:: WHAT THIS TASK INVOLVES ::
Set down, word for word, the entries below between the line holding "Given: Select the Embeddings" and the line holding "Open the font", inclusive.

======== RECORDS

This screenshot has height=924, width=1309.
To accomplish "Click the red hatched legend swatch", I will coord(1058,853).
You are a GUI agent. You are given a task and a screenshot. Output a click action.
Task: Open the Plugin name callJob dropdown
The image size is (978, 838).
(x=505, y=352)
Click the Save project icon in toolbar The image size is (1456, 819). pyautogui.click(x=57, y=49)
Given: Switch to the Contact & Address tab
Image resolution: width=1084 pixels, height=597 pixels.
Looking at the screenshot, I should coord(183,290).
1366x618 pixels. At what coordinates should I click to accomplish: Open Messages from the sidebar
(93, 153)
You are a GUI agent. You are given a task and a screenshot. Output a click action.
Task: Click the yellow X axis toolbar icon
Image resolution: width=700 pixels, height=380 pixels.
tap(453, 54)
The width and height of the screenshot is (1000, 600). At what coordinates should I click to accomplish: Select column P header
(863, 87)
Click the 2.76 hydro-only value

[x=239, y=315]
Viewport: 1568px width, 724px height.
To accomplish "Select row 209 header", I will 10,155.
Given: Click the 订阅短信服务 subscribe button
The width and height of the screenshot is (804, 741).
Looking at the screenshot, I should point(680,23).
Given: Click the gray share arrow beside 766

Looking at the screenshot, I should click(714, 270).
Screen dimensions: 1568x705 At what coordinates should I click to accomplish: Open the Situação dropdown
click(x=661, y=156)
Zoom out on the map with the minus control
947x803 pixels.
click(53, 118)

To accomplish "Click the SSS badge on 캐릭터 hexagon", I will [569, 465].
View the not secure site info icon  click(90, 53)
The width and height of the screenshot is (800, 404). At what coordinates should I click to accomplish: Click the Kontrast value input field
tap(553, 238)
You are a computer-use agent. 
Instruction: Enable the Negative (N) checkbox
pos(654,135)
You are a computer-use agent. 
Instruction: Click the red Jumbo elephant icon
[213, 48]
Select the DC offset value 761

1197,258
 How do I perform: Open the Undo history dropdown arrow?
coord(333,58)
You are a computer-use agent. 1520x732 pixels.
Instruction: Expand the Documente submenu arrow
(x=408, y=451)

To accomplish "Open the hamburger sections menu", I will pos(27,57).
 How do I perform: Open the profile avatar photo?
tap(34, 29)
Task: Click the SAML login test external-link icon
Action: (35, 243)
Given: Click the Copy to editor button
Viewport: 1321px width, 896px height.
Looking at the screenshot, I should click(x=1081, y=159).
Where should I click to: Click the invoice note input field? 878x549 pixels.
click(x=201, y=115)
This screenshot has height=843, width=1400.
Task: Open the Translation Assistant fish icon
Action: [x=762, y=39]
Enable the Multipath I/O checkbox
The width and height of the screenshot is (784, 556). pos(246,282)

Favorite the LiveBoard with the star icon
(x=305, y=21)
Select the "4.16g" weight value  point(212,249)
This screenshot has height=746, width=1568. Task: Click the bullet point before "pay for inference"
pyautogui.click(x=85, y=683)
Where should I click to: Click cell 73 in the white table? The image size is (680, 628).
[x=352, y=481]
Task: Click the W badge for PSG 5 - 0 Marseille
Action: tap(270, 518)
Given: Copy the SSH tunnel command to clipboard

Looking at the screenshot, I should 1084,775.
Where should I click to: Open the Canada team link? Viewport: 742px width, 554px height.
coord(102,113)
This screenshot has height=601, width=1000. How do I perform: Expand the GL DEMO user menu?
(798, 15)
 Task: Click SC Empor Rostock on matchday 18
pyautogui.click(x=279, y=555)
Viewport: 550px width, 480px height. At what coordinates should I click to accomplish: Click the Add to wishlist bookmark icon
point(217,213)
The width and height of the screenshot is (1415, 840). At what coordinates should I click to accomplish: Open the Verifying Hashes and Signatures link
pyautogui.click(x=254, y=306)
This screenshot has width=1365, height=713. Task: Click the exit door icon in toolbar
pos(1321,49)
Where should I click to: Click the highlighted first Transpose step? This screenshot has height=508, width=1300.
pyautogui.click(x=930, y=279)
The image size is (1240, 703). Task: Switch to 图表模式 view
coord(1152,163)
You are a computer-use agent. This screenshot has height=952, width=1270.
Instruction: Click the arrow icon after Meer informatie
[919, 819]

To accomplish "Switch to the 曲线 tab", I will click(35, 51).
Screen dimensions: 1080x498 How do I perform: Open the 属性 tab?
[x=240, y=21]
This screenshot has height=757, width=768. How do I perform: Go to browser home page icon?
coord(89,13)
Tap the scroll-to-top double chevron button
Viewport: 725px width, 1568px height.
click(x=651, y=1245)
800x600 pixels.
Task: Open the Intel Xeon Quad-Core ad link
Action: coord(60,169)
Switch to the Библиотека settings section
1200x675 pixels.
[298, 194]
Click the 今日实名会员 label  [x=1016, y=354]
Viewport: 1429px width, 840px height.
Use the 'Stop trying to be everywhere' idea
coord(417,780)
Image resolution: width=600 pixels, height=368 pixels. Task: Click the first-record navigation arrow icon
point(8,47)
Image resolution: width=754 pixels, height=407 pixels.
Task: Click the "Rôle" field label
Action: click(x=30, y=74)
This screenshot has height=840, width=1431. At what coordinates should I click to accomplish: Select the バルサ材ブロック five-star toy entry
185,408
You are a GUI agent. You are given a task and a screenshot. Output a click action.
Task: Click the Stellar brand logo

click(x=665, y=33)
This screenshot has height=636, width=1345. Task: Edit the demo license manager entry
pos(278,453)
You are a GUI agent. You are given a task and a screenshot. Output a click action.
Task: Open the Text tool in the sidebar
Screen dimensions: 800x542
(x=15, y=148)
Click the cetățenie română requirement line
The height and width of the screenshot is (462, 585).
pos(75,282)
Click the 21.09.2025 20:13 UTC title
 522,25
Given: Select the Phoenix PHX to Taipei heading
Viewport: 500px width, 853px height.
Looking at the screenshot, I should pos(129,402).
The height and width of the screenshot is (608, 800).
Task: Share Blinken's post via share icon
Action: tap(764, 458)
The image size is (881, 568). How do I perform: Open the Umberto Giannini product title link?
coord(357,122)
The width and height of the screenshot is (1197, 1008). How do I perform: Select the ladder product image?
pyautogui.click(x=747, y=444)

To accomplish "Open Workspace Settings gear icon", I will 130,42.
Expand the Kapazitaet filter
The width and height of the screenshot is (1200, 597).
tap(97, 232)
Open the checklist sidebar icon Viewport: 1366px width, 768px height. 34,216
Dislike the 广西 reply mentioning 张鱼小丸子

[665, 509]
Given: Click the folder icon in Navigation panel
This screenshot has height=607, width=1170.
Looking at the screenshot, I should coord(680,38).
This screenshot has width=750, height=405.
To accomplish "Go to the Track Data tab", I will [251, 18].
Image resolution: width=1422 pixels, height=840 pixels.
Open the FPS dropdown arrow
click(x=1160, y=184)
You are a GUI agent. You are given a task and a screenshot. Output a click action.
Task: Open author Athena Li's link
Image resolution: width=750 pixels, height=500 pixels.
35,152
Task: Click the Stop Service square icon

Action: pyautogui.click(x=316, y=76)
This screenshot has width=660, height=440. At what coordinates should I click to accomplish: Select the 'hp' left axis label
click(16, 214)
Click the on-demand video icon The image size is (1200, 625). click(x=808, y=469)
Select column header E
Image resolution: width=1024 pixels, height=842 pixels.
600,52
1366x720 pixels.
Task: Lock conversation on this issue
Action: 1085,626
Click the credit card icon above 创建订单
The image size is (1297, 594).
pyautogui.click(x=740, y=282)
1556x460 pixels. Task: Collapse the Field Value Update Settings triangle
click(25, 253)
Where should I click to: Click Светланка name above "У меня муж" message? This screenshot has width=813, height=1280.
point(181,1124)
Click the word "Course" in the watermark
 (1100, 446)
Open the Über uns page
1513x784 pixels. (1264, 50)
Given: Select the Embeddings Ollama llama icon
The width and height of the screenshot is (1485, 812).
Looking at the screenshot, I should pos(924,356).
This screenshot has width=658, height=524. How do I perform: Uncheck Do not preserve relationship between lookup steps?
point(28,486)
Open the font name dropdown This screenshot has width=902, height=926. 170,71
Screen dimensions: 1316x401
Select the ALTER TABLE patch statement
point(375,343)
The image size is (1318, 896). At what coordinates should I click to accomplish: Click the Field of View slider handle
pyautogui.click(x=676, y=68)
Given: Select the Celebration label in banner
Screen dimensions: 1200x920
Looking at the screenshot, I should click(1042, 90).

================

:: TASK RESPONSE ::
Given: Select the Embeddings Ollama llama icon
The width and height of the screenshot is (1485, 812).
Looking at the screenshot, I should pos(924,356).
This screenshot has width=658, height=524. How do I perform: Uncheck Do not preserve relationship between lookup steps?
point(28,486)
Open the font name dropdown This screenshot has width=902, height=926. 170,71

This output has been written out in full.